Brisant dabei ist, dass das Robert Koch-Institut (RKI) und der Agrarkonzern Syngenta erstmals wesentliche Informationen über gentechnische Veränderungen vor der Öffentlichkeit geheimhalten wollten: Greenpeace fordert Verbraucherschutzministerin Renate Künast und das RKI auf, die Freisetzung nicht zu genehmigen.
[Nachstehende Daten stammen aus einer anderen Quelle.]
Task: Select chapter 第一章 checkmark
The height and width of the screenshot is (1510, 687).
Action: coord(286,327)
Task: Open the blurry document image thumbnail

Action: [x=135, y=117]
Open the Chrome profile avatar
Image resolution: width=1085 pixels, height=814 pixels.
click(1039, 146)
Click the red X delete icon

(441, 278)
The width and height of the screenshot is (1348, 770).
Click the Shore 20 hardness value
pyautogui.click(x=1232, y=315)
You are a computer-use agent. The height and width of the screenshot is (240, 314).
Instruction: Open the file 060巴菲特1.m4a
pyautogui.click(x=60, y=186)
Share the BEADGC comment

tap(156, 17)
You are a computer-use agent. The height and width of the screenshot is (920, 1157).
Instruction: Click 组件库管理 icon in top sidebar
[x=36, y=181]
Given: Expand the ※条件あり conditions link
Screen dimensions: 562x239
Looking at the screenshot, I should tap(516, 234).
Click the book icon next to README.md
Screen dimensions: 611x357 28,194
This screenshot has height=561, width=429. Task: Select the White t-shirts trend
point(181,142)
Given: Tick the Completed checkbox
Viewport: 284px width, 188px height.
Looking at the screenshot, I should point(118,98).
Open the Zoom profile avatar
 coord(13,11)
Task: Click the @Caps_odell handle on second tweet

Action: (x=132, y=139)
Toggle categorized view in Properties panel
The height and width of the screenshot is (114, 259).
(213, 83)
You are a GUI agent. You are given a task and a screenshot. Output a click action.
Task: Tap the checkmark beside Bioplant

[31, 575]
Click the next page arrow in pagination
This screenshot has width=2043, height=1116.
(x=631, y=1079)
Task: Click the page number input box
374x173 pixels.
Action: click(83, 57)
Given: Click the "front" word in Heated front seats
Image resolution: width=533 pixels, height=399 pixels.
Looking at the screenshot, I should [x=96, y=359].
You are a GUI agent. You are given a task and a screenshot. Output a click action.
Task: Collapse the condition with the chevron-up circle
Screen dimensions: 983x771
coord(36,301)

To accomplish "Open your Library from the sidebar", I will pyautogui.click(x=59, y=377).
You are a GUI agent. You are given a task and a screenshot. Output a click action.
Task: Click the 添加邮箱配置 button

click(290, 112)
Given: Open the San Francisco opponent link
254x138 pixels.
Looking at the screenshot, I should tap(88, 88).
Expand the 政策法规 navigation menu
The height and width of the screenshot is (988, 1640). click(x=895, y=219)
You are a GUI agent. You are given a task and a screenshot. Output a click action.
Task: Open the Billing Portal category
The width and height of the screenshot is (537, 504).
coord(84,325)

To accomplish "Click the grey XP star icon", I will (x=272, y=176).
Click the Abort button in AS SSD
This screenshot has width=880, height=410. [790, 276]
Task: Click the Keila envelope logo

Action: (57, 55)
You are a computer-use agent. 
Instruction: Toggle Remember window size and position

Syngenta zieht den Versuch aus fadenscheinigen Gründen zurück.
Greenpeace warnt auch mit Aktionen am Bundestag vor Verunreinigung von Saatgut und damit vor der unkontrollierten Ausbreitung genmanipulierter Pflanzen. Dies droht durch einen Vorschlag der EU-Kommission: Sie will die Verunreinigung je nach Pflanzenart von 0,3 bis zu 0,7 Prozent des Saatguts mit Gentechnik erlauben, ohne dass entsprechend gekennzeichnet werden muss. Auf einem Maisfeld wäre jede zweihunderdste Pflanze genmanipuliert, Lebensmittel ohne gentechnische Verunreinigung wären kaum noch zu garantieren.